Une étudiante française qui veut progresser en allemand. Un étudiant allemand qui veut progresser en français. Ni l’un ni l’autre n’a les moyens de payer des cours particuliers, et les deux ont exactement ce dont l’autre a besoin : sa propre langue. Le tandem linguistique part de ce constat tout simple. On appelle ainsi le principe qui associe deux personnes de langues maternelles différentes, chacune experte de la langue que l’autre veut apprendre.

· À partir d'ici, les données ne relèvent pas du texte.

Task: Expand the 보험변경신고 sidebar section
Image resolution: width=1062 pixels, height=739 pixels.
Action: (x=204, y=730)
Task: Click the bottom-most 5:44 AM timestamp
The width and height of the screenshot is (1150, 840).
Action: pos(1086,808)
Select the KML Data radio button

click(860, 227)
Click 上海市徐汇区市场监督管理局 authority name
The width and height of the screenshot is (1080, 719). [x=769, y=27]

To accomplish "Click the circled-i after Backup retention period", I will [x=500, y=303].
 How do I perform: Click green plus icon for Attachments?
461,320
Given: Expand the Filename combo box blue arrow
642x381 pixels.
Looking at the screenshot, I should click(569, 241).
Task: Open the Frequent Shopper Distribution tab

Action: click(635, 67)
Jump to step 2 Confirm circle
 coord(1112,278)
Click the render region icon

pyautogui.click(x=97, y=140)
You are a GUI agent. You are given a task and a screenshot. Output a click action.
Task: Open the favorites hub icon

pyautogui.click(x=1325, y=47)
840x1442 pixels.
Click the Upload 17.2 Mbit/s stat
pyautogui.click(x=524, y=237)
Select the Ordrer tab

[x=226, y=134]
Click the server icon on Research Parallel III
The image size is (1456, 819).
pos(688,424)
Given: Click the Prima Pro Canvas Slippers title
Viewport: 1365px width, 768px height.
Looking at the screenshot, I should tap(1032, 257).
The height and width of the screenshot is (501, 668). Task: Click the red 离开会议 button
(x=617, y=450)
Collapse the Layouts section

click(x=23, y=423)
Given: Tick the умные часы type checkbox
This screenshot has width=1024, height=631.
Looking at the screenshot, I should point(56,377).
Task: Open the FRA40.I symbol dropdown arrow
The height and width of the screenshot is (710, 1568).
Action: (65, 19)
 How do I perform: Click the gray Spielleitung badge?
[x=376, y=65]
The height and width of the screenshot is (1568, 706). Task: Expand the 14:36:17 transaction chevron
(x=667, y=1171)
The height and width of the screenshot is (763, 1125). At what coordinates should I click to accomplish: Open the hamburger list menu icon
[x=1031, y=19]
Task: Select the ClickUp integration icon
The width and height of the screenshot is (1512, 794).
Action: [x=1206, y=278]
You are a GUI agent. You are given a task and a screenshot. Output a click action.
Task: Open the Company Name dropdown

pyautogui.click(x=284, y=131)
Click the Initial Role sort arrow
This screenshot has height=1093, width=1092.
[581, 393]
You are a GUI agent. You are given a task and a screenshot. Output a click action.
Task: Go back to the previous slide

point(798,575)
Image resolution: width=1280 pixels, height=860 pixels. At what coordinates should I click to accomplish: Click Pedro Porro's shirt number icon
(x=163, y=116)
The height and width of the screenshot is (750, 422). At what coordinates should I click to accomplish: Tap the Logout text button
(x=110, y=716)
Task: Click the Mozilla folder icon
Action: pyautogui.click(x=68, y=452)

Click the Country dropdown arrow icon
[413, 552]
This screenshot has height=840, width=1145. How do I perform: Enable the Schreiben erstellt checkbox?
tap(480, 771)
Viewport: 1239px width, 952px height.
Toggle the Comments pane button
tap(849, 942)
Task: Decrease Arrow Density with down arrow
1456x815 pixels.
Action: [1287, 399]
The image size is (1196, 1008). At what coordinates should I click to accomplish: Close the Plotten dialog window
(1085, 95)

Le principe : moitié moitié, sans exception
Le fonctionnement tient en une règle, que plusieurs centres universitaires de langues formulent presque mot pour mot : le temps se partage à égalité entre les deux langues, et chacun s’investit à part égale pour l’autre. Le service des langues de l’université Lyon 2 résume les conditions de réussite ainsi : chaque partenaire doit profiter équitablement de l’échange, le temps consacré à chaque langue doit être identique, et l’investissement des deux participants doit être équivalent. Une demi-heure en français, une demi-heure dans l’autre langue, sans déborder généreusement sur celle où l’on se sent le plus à l’aise.
Le Centre de linguistique appliquée de l’université de Franche-Comté, qui organise ce type d’échanges chaque année, décrit un rythme hebdomadaire régulier, sur plusieurs mois, avec un partage égal des deux langues à chaque rencontre. La régularité compte plus que la longueur d’une seule séance : mieux vaut une heure chaque semaine que trois heures un mois sur deux.
Où trouver un partenaire
Les universités sont la porte la plus organisée : beaucoup de centres de langues tiennent un registre d’étudiants volontaires et proposent un formulaire simple (langue maternelle, langue visée, niveau, disponibilités) pour être mis en relation. On n’a pas besoin d’être inscrit dans cette université pour en profiter : certains centres ouvrent leurs tandems aux habitants de la ville, pas seulement à leurs étudiants. En dehors du monde universitaire, des cafés des langues et des associations organisent des rencontres régulières, souvent gratuites, où l’on parle par petits groupes dans plusieurs langues au fil de la soirée : une bonne façon de trouver un binôme avant de fixer un rendez-vous à deux.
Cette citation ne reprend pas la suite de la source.